Ele acabou o tratamento da reinfecção, mas sofre com as sequelas da doença. “Ainda tenho muitas dores, não consigo trabalhar e não consegui receber auxílio do INSS, mesmo com laudo do exame de eletroneuromiografia realizado pelo Instituto Lauro Sousa Lima, em Bauru”, conta. Questionado pelo Estadão, o INSS não se posicionou sobre o caso de João Victor.
Já Judith Lemes de Arruda foi diagnosticada em 2019, ao ser atendida em um “postinho” do bairro onde mora, com hanseníase. Fez o tratamento medicamentoso durante todo o ano de 2020. A médica deu alta, mas ela não estava curada. “As dores continuavam, inchava minhas pernas, cansava muito e, para completar, a covid me pegou.” Em janeiro de 2021 tentou consulta com um dermatologista-hanseníase, mas não conseguiu. Só teve atendimento graças a um amigo que conhecia uma médica especializada na doença. “Ele faz parte do Movimento de Reintegração das Pessoas Atingidas pela Hanseníase (Morhan), núcleo Cuiabá. Consegui ser atendida no segundo semestre de 2021”. Judith recebe auxílio-doença do INSS.
TESTES
Em nota oficial, o Ministério da Saúde confirmou que houve uma redução de 35% no número de diagnósticos de hanseníase em 2020 em relação a 2019 no País. O ministério lembrou ainda que está incorporando ao SUS três testes complementares de diagnóstico e que vai investir este ano R$ 3,7 milhões nesses testes, inclusive um rápido para detecção de anticorpos. Um deles, desenvolvido pela Fiocruz, é um teste PCR com 91% de acurácia.

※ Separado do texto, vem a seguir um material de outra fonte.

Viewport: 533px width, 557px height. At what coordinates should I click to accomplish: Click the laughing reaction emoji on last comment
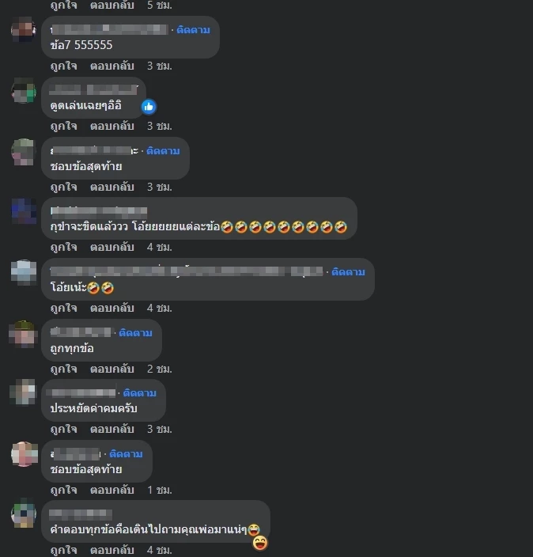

“O Brasil é o primeiro País do mundo a incorporar esses exames e oferecê-los gratuitamente à população”, afirmou o ministro da Saúde, Marcelo Queiroga, no lançamento dos exames. “Que nós possamos fazer o diagnóstico clínico, confirmar através dos exames e, com uma terapia adequada, fazer com que os pacientes sejam curados.”
Milton Ozório Moraes considera que a incorporação dos testes é um grande avanço. “Sou um entusiasta. Acho que é uma grande oportunidade de termos uma mudança relevante do perfil epidemiológico da doença”, disse o especialista da Fiocruz. “No início, o mais provável é observarmos um aumento no número de casos de 10% a 20% por causa do maior número de diagnósticos. Mas, depois de dois ou três anos, vamos começar a ver um declínio gradual.” As informações são do jornal O Estado de S. Paulo.